According to the invention summary below, over what kind of bandwidths are the frequency components of known transfer functions smoothed?

### PASSAGE SHOWN
☆ ☆ ☆ ☆

SUMMARY OF THE INVENTION
In accordance with the present invention, a three-dimensional
virtual audio display generates a set of transfer function
parameters in response to a spatial location signal and filters an
audio signal in response to the set of head-related transfer
function parameters. The set of head-related transfer function
parameters are smoothed versions of parameters for known
head-related transfer functions.
The smoothing according to the present invention is best explained
by considering its action in the frequency domain: the frequency
components
of known transfer functions are smoothed over bandwidths which are
a non-constant function of frequency. The parameters of the
resulting transfer functions, referred to herein as "compressed"

☆ ☆ ☆ ☆

### DATA EXTRACT
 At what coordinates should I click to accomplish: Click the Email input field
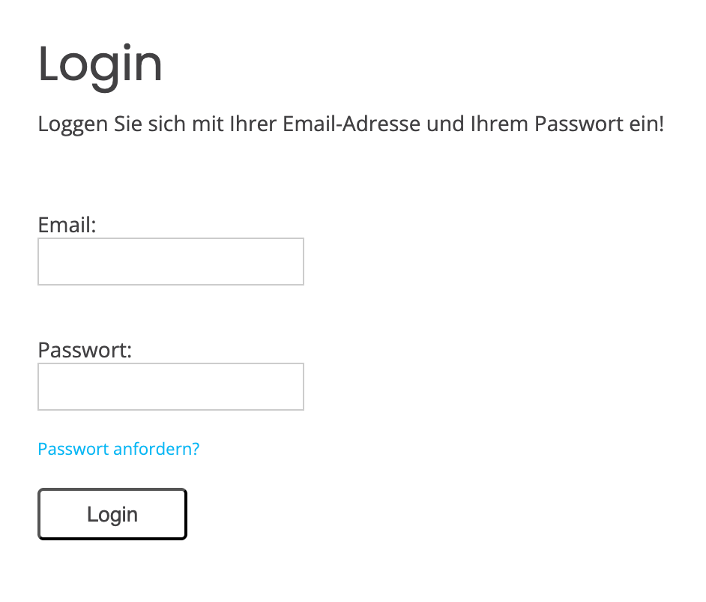(170, 261)
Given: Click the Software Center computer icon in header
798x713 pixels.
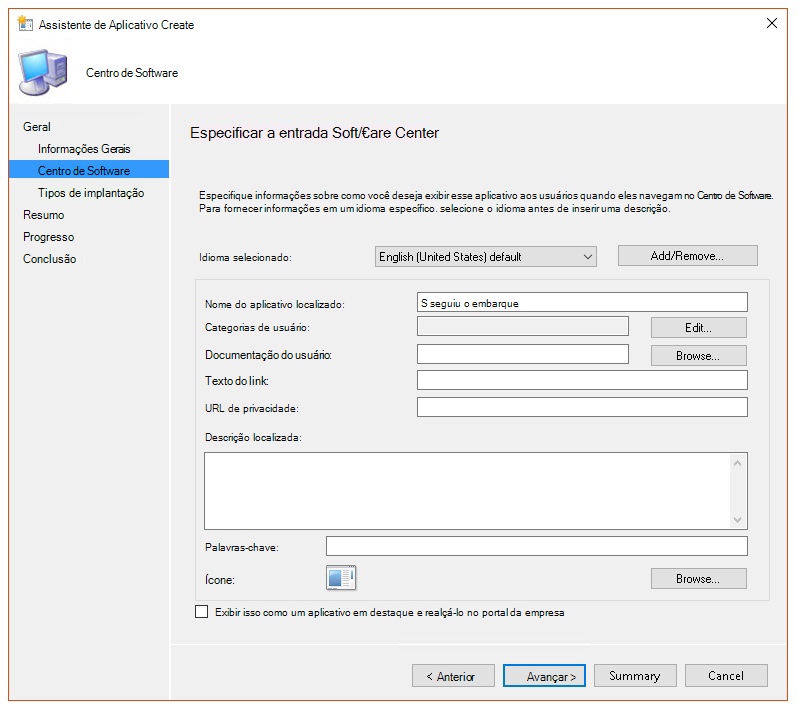Looking at the screenshot, I should pos(44,71).
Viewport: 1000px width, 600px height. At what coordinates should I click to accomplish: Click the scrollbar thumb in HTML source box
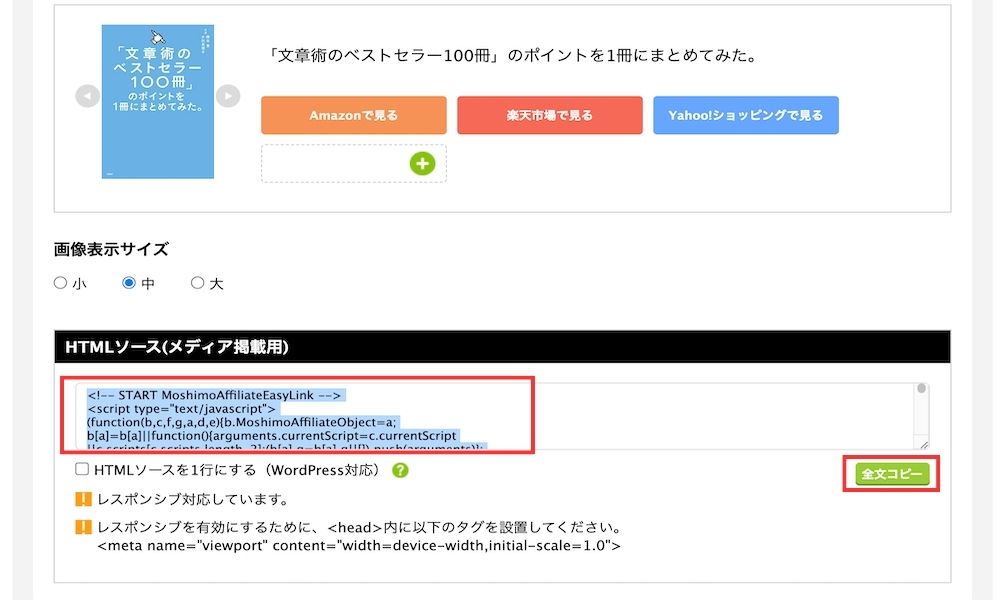click(x=921, y=388)
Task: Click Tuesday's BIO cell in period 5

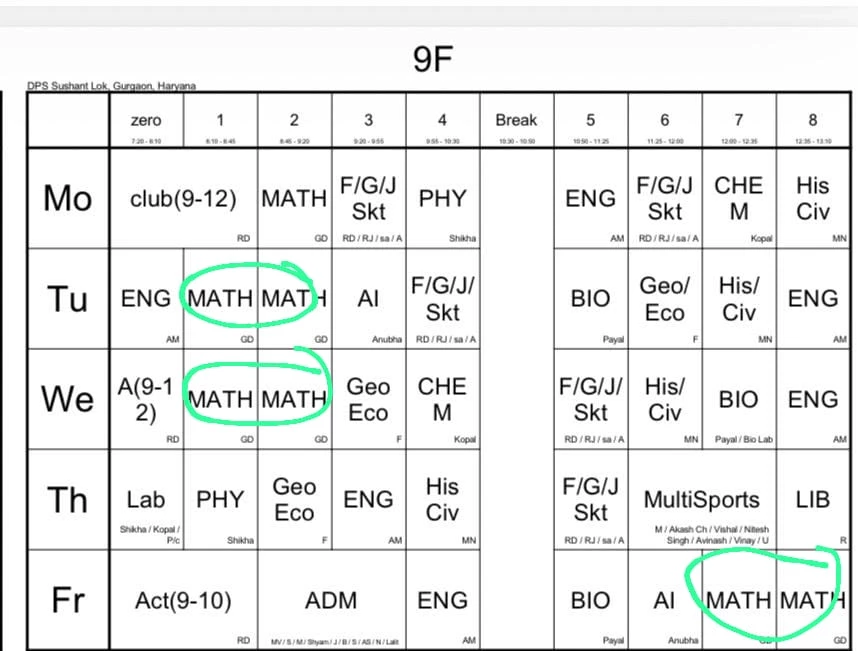Action: click(x=591, y=299)
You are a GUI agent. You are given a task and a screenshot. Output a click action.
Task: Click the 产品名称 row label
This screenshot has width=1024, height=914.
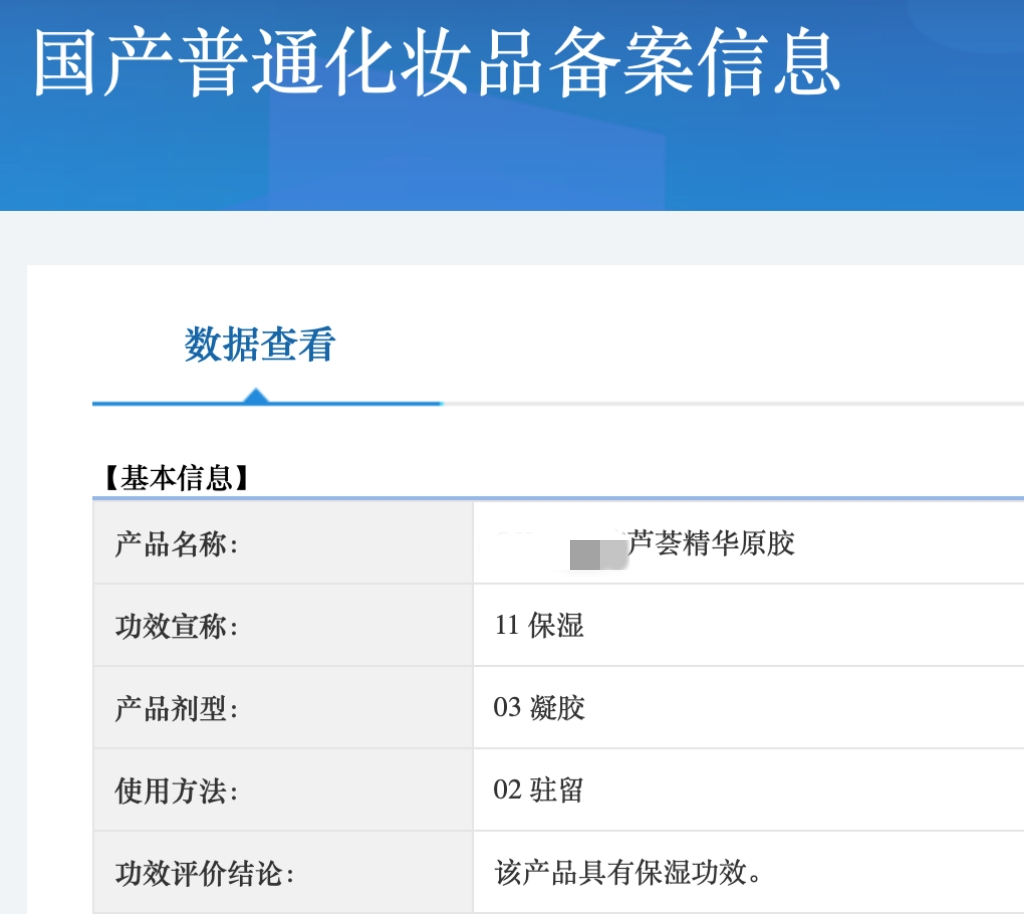tap(176, 545)
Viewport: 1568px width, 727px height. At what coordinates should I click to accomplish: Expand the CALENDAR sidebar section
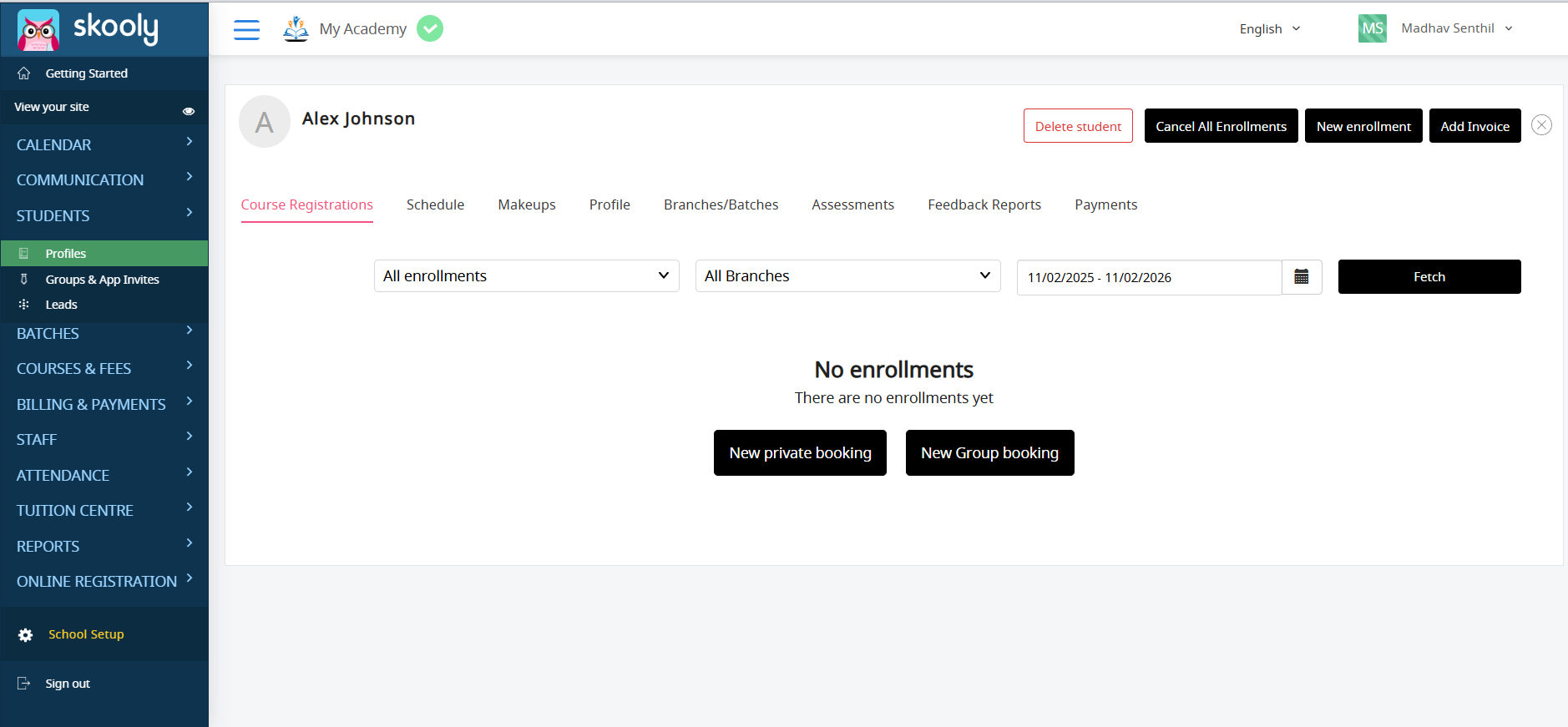pos(104,144)
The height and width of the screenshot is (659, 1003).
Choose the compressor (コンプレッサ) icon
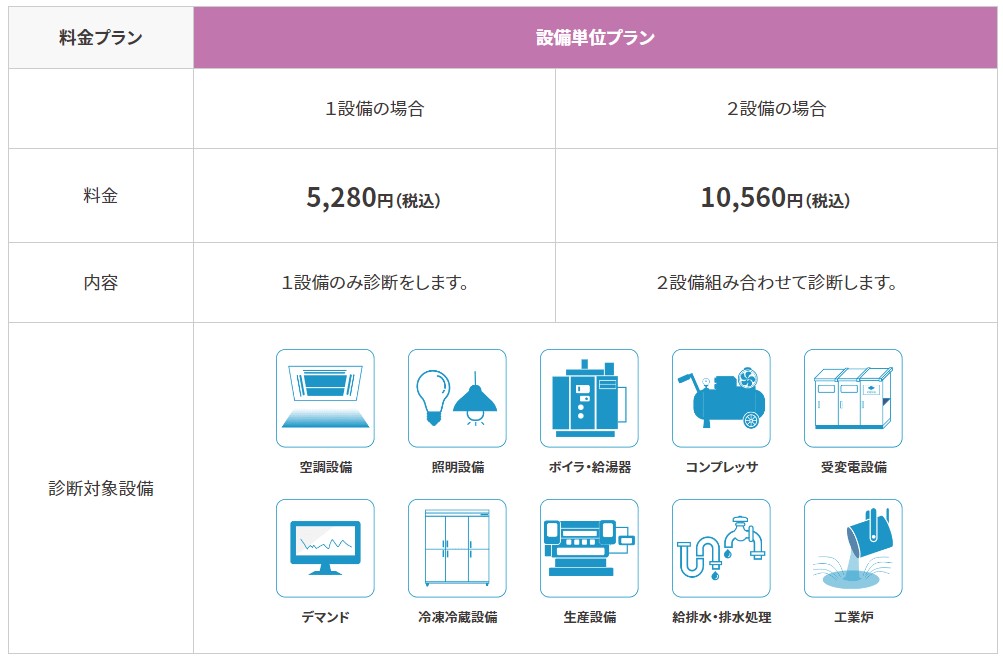[x=721, y=398]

☆ ☆ ☆ ☆

### RESPONSE FOR THIS EXERCISE
Over bandwidths that are a non-constant function of frequency.